╭─ Testo estratto

La Corte di cassazione, con l’ordinanza n. 18094 del 2 luglio 2024,  ha disposto che è legittimo il licenziamento per GMO del soggetto disabile per soppressione del posto di lavoro, sempreché la competente Commissione integrata di cui all’art 10 della L. 68/1999 accerti che non può essere occupato in mansioni differenti.

Nel caso che ha formato oggetto di giudizio presso la Suprema Corte, un lavoratore affetto da disabilità era stato licenziato per GMO a seguito dell’esternalizzazione del servizio di manutenzione a cui era addetto.

Il lavoratore ha impugnato il licenziamento, ma sia il Tribunale che la Corte d’appello hanno rigettato la domanda, ritenendo legittimo il licenziamento.

Il lavoratore ha così proposto ricorso in Cassazione sostenendo che l’impossibilità di un suo utilizzo in diverse mansioni sulla base dell’inidoneità fisica doveva essere accertato dalla competente Commissione integrata di cui all’art. 10 della L. 68/1999 e non discrezionalmente dal datore di lavoro.

La Suprema Corte ha accolto il ricorso del lavoratore richiamando il comma 3 del citato art. 10 secondo cui, in caso di aggravamento delle condizioni di salute o di significative variazioni dell’organizzazione del lavoro, il disabile può chiedere che venga accertata la compatibilità delle mansioni a lui affidate con il proprio stato di salute.

╰─
╭─ Record forniti

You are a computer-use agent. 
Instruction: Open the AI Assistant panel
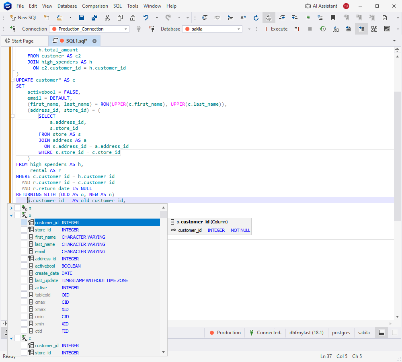(x=321, y=6)
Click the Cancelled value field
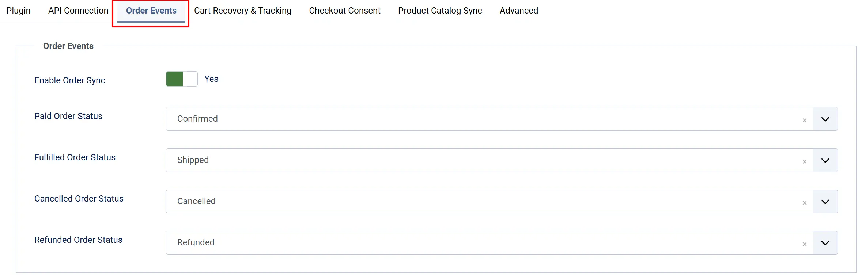 (489, 201)

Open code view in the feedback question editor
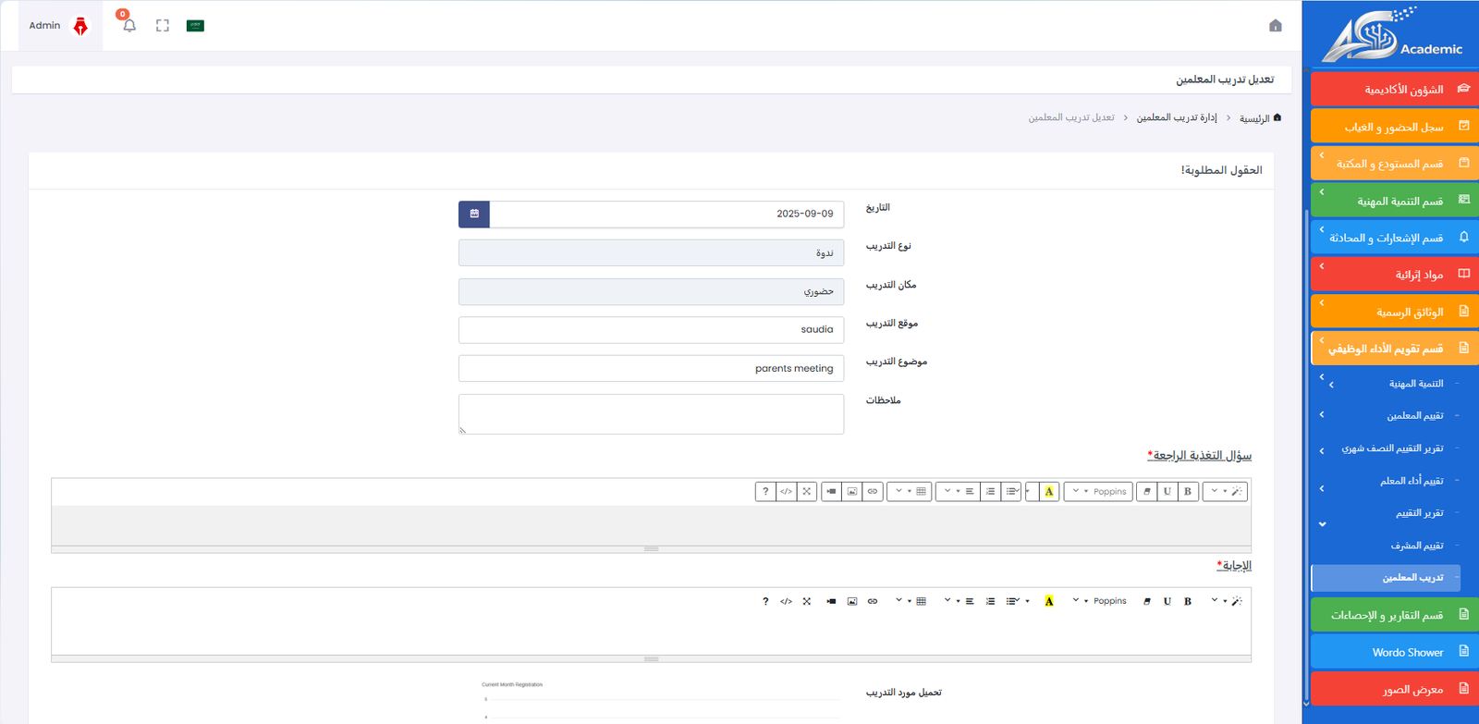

╰─

**Parti dell'esercizio**
A - Nel testo sul licenziamento del lavoratore disabile, a seguito di quale evento il lavoratore era stato licenziato per GMO?
B - Aggiorna il passo del testo sul licenziamento del lavoratore disabile che parte da "La Suprema Corte ha" e arriva a "stato di salute.", sostituendo "Suprema Corte" con "Corte di cassazione".

**Risposte fornite**
A - A seguito dell'esternalizzazione del servizio di manutenzione a cui era addetto.

B -
La Corte di cassazione ha accolto il ricorso del lavoratore richiamando il comma 3 del citato art. 10 secondo cui, in caso di aggravamento delle condizioni di salute o di significative variazioni dell’organizzazione del lavoro, il disabile può chiedere che venga accertata la compatibilità delle mansioni a lui affidate con il proprio stato di salute.